**Task statement**
In the passage below on the reinforced concrete portal frame, transcribe the text between "Here is the" and "to this pattern.", inclusive.

**Passage to read**

In addition to the opensees modelling, these examples demonstrate Tcl language features such as variables, command substitution, expression evaluation, the if-then-else control structure, the use of procedures and the source command.
RCFrame Gravity
This example subjects the reinforced concrete portal frame, shown below, to gravity loads.
Here is the file: RCFrameGravity.tcl
Model
A nonlinear model of the portal frame is created, The model consists of four nodes, two force beam column elements to model the columns and an elastic beam (3) to model the beam. For the column elements, a section, identical to the one use in the previous example, is created using steel and concrete fibers. The bottom two nodes are fixed and a single load pattern with a Linear time series is created. Two vertical loads acting at node 3 and 4 are added to this pattern.
# Create ModelBuilder (with two-dimensions and 3 DOF/node)
model basic -ndm 2 -ndf 3
# Create nodes
# ------------
# Set parameters for overall model geometry
set width 360
set height 144
# Create nodes
# tag X Y
node 1 0.0 0.0
node 2 $width 0.0
node 3 0.0 $height
node 4 $width $height
# Fix supports at base of columns
# tag DX DY RZ
fix 1 1 1 1
fix 2 1 1 1
# Define materials for nonlinear columns# ------------------------------------------
# CONCRETE tag f'c ec0 f'cu ecu
# Core concrete (confined)
uniaxialMaterial Concrete01 1 -6.0 -0.004 -5.0 -0.014
# Cover concrete (unconfined)
uniaxialMaterial Concrete01 2 -5.0 -0.002 0.0 -0.006
# STEEL
# Reinforcing steel
# tag fy E0 b
uniaxialMaterial Steel01 3 60.0 3000.0 0.01
# Define cross-section for nonlinear columns
# ------------------------------------------
# set some paramaters
set colWidth 15
set colDepth 24
set cover 1.5
set As 0.60; # area of no. 7 bars
# some variables derived from the parameters
set y1 [expr $colDepth/2.0]
set z1 [expr $colWidth/2.0]
section Fiber 1 {
# Create the concrete core fibers
patch rect 1 10 1 [expr $cover-$y1] [expr $cover-$z1] [expr $y1-$cover] [expr $z1-$cover]
# Create the concrete cover fibers (top, bottom, left, right)

**Data section**
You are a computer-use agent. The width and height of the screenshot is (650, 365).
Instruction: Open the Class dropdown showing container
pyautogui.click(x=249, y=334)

**Solution to the exercise**
Here is the file: RCFrameGravity.tcl
Model
A nonlinear model of the portal frame is created, The model consists of four nodes, two force beam column elements to model the columns and an elastic beam (3) to model the beam. For the column elements, a section, identical to the one use in the previous example, is created using steel and concrete fibers. The bottom two nodes are fixed and a single load pattern with a Linear time series is created. Two vertical loads acting at node 3 and 4 are added to this pattern.